運命を受け入れ、力に変える
王者の魂

4年に1度の国際大会が韓国ピョンチャンで開催される2018年2月は2017-2018シーズン中のため、大舞台へ出場し表彰台を狙う選手にとって、今季はプレシーズンとして大事な一年を迎えたことになる。
フィギュアスケート男子シングル界を牽引し続けるトップスケーター、羽生結弦。昨季は左足甲のじん帯損傷というダメージを負ってシーズンを終え、治療とリハビリを経て氷上練習が再開できるようになったのは、6月中旬。例年であれば、春に短いオフを過ごしたのち、すぐに新プログラムの作成に取りかかり、夏場には9月10月から世界各国で行われる大会に向けてブラッシュアップしているに違いない。8月下旬の取材日、羽生選手は晴やかな表情でカメラの前に立ち、試合後の会見同様、滑らかに話し始めた。

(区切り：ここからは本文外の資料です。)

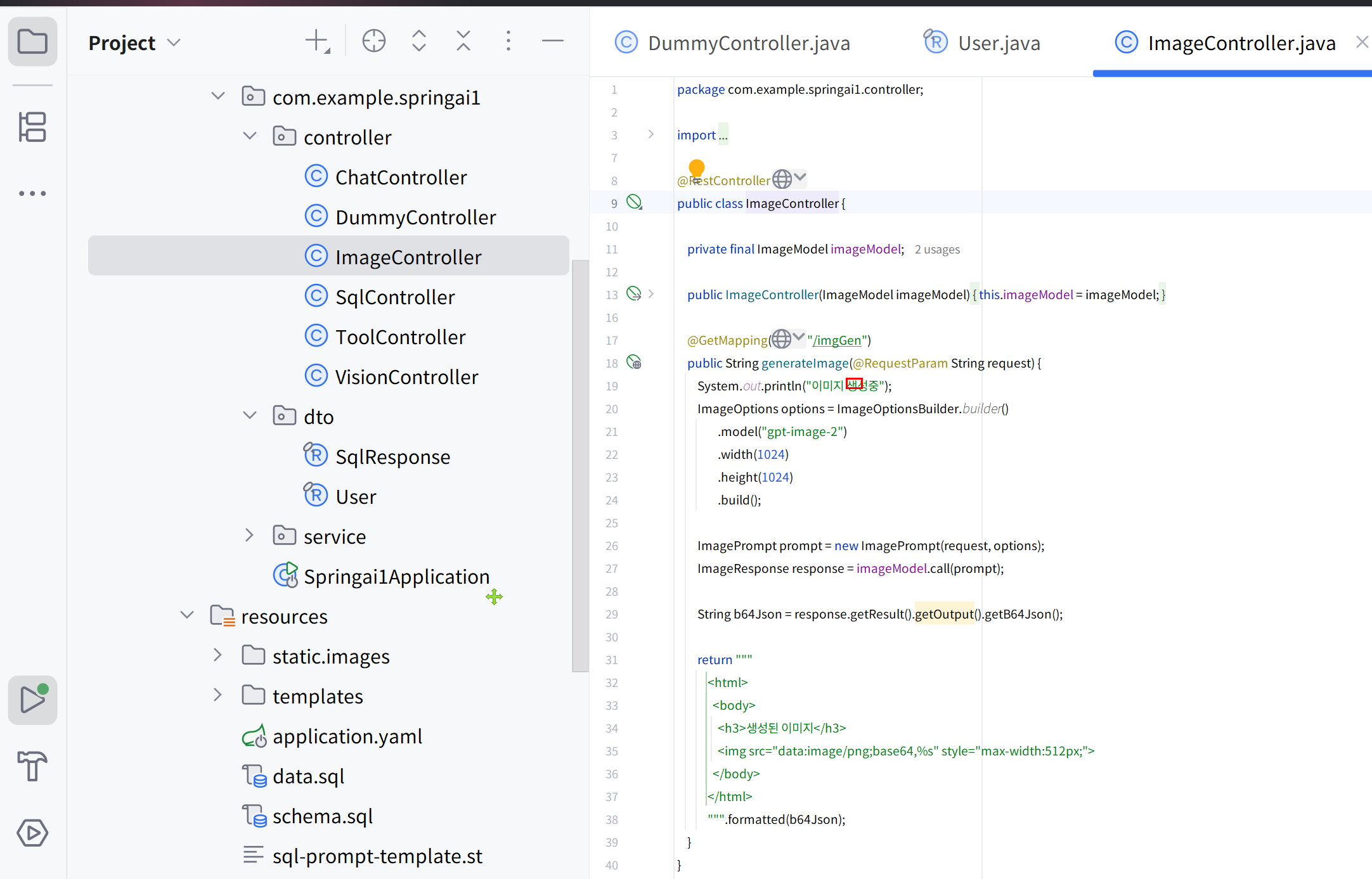Click the /imgGen URL mapping link
The width and height of the screenshot is (1372, 879).
point(837,340)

「まだあまり詰めた練習はできていませんが、焦りはありません。プレシーズンですし、(ジャンプなど)難易度の高い技も磨きをかけて、完成させていきたいと思っているので、今季もテーマは『挑戦』です。氷上練習を始めた当初、左足に負担の少ないルッツやループを数多く跳んでいました。4回転ルッツに挑戦してみたい気持ちは少しありますが、プログラムに入れることは現段階では現実的ではないですね」

新技への取り組みやエレメンツのレベルアップなどを冷静に分析しながら、気負いを感じさせることもなく話す羽生選手だが、未曾有の大震災を経験しながらも日本人男子初の金メダリストに輝いた以降も、決して平坦な道を歩んではいなかった。激しい練習により身体が悲鳴を上げた時期があったり、2種類の4回転を跳ぶプログラムにチャレンジしたり、自身で叩きだした世界最高点を自らで破るなど、いくつもの壁を乗り越えながらさまざまな挑戦を重ねて成果を挙げてきた。それは王者の座にあぐらをかかず、己に起きたことをまっすぐに受け止め、思考し、より高みを目指して真摯に努力できる彼だからこそ、何事にも揺らぐことがないのだろう。事実、取材から40日後のシーズン初戦――ISU公認の国際大会で史上初となる4回転ループを成功させ、またひとつ壁をクリアしてみせた。